弁護士の長瀬恵利子さんに、高校生がセクハラやパワハラ、モラハラなどの被害にあった場合についてアドバイスしてもらった。(山口佳子)

Q. セクハラやパワハラを受けている友達がいたら、どうすればいいですか?

A. 友達の気持ちにまずは寄り添って。

一番大切なのは、友達を決して否定しないこと。「はっきり嫌と言えばいい」などのアドバイスは逆効果です。自分自身と加害者の関係性にもよりますが、可能なら加害者に対して「(被害者が)嫌がっているよ」と伝えてあげることが効果的です。友達の気持ちに寄り添って話を聞き、信頼できる大人に相談しましょう。

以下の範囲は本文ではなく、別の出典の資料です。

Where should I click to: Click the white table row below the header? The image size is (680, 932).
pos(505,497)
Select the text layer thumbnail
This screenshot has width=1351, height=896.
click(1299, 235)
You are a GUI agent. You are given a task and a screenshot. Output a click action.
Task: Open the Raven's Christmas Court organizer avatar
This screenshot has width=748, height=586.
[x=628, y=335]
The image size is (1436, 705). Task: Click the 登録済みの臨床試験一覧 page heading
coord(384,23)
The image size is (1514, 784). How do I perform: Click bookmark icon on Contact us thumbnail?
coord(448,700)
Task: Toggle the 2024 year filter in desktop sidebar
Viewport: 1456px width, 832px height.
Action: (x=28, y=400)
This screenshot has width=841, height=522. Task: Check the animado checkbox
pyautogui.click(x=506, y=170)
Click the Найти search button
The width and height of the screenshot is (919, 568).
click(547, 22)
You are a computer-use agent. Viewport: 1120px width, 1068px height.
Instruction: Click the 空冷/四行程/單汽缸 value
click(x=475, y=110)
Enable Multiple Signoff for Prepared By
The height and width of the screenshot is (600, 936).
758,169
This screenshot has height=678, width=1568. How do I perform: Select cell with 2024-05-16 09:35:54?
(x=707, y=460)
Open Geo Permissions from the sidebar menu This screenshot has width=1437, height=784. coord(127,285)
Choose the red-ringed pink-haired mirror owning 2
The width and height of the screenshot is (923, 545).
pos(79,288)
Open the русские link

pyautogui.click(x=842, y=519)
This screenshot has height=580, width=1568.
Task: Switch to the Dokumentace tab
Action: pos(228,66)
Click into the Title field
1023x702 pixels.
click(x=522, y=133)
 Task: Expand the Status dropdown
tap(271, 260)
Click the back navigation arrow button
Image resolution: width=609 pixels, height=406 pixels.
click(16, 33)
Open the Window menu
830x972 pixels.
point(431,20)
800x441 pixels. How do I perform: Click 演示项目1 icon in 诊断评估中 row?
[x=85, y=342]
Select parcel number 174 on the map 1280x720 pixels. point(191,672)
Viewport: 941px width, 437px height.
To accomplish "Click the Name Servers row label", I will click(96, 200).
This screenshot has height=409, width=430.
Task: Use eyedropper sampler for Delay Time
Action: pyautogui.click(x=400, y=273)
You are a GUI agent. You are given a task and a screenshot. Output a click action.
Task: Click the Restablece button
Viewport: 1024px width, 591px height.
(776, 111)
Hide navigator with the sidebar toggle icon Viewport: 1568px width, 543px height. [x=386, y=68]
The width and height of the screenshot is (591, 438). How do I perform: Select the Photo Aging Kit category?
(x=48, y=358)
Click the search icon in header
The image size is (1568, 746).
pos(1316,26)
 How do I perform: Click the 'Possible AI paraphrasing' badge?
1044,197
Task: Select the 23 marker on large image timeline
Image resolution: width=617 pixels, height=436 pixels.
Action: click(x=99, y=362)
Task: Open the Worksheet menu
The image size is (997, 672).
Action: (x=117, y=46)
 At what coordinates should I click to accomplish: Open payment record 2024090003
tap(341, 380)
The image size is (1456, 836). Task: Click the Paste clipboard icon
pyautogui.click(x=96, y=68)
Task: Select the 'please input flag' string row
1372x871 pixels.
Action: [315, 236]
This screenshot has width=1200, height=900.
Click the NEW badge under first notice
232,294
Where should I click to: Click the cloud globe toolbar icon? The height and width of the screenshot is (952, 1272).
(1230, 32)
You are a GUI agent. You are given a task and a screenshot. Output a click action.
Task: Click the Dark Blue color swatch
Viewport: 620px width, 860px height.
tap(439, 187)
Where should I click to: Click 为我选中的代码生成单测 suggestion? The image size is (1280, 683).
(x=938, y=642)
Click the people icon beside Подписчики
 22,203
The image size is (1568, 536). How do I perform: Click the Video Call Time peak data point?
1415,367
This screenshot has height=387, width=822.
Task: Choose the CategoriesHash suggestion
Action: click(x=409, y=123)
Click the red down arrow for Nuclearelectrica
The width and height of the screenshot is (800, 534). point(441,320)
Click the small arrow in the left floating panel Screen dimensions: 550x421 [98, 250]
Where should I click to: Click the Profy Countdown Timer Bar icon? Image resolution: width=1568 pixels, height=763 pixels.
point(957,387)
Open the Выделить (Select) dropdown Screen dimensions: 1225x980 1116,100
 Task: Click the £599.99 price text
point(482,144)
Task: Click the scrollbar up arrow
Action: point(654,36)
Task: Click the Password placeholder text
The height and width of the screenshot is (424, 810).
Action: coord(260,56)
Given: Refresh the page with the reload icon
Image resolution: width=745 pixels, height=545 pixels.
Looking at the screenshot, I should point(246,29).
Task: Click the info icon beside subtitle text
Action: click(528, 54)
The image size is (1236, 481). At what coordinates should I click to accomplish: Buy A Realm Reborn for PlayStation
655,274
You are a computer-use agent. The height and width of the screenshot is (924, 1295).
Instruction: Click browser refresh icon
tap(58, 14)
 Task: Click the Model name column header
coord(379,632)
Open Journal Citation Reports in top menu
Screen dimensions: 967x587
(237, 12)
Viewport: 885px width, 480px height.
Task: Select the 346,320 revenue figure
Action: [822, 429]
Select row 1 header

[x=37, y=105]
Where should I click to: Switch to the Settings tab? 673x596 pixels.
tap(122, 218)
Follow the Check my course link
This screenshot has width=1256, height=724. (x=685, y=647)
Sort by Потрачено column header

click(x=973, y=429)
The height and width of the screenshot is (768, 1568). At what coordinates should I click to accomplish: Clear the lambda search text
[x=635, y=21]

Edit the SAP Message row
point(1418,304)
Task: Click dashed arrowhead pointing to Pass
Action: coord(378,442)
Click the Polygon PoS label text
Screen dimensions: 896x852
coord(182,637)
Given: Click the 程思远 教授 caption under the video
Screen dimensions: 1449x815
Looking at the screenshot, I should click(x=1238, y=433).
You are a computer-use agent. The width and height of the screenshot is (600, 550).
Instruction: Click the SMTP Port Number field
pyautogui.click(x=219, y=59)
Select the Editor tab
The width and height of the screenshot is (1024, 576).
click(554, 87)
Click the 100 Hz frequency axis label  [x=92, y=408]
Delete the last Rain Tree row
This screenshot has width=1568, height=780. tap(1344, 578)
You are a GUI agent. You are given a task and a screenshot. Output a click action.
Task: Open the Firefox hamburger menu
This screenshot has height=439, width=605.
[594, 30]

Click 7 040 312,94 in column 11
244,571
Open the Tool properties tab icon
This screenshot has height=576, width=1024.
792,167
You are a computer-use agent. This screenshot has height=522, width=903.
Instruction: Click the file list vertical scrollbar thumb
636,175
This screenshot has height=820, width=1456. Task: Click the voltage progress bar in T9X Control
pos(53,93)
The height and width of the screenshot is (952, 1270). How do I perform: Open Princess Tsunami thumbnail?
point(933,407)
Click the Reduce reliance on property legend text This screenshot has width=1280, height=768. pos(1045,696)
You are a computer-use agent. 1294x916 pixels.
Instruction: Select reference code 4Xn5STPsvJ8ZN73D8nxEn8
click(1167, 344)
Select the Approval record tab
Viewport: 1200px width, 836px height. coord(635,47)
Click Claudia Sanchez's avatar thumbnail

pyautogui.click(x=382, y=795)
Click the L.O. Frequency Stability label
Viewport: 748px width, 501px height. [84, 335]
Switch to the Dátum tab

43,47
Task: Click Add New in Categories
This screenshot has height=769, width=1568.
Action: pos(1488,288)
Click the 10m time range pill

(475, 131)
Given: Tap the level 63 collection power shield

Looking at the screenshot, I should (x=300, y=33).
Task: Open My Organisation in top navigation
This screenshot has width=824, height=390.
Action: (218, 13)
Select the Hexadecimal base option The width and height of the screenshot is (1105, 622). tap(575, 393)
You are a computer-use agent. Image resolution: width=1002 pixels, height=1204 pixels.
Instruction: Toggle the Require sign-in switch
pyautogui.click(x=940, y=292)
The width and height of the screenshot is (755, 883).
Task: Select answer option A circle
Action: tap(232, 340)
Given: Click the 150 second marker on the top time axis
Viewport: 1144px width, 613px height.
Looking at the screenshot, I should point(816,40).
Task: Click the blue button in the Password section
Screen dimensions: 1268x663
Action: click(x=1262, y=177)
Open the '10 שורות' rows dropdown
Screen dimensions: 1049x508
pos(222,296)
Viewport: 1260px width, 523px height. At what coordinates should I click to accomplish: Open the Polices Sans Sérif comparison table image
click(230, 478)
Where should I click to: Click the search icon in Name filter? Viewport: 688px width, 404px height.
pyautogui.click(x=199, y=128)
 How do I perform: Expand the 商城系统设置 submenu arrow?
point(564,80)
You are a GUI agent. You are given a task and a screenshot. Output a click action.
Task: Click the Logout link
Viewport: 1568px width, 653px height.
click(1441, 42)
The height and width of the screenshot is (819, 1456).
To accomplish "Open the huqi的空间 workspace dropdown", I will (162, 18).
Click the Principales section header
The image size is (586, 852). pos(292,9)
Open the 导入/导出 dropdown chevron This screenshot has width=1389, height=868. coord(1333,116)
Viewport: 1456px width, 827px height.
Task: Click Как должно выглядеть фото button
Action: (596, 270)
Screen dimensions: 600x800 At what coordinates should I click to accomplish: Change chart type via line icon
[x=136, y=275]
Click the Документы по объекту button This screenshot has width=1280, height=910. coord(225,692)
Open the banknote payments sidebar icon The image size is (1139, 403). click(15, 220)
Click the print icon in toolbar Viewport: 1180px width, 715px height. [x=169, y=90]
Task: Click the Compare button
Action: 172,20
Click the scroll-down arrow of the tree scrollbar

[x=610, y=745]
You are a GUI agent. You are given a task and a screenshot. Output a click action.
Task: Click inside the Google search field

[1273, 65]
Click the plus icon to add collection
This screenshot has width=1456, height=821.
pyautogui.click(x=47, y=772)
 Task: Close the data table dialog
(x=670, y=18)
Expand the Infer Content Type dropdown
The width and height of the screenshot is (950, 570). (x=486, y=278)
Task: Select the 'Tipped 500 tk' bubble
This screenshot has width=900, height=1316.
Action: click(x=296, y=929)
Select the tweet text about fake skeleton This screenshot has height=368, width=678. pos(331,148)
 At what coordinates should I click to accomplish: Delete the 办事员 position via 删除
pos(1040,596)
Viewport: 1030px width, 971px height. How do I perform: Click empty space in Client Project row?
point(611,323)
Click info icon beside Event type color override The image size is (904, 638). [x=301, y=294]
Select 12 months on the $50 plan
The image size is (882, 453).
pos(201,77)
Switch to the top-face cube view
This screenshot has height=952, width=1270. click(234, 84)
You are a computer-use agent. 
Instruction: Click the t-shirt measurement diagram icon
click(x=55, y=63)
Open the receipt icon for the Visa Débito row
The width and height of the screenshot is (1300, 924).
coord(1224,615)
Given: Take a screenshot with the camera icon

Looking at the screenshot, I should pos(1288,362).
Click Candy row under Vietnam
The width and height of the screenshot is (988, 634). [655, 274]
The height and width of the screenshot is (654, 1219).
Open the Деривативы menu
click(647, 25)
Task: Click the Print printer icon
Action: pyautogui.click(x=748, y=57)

セクハラやパワハラなど、高校生は無縁かと思うかもしれませんが、上司と部下のいるバイト先、先輩後輩のいる部活動、先生と生徒、恋人や友人といったあらゆる人間関係の中でハラスメントは起こり得るので、高校生にも関係があります。

上下関係や性別役割分担のある空間では、「目上の人には従わなくてはいけない」「男は男らしく、女は女らしく」といった無意識の共通認識が、ハラスメント(いやがらせ行為)を生む土壌となります。こうした状況の中では、ハラスメントで嫌な思いをしても被害者は言い出しにくく、加害者は自分が相手に不快な思いをさせているという自覚がない場合も多いです。

 
弁護士 長瀬恵利子さん
ながせ・えりこ 東京弁護士会所属。離婚、遺言・相続、労働問題などに詳しい。都内の中学・高校で、ハラスメントに関する講演を行っている。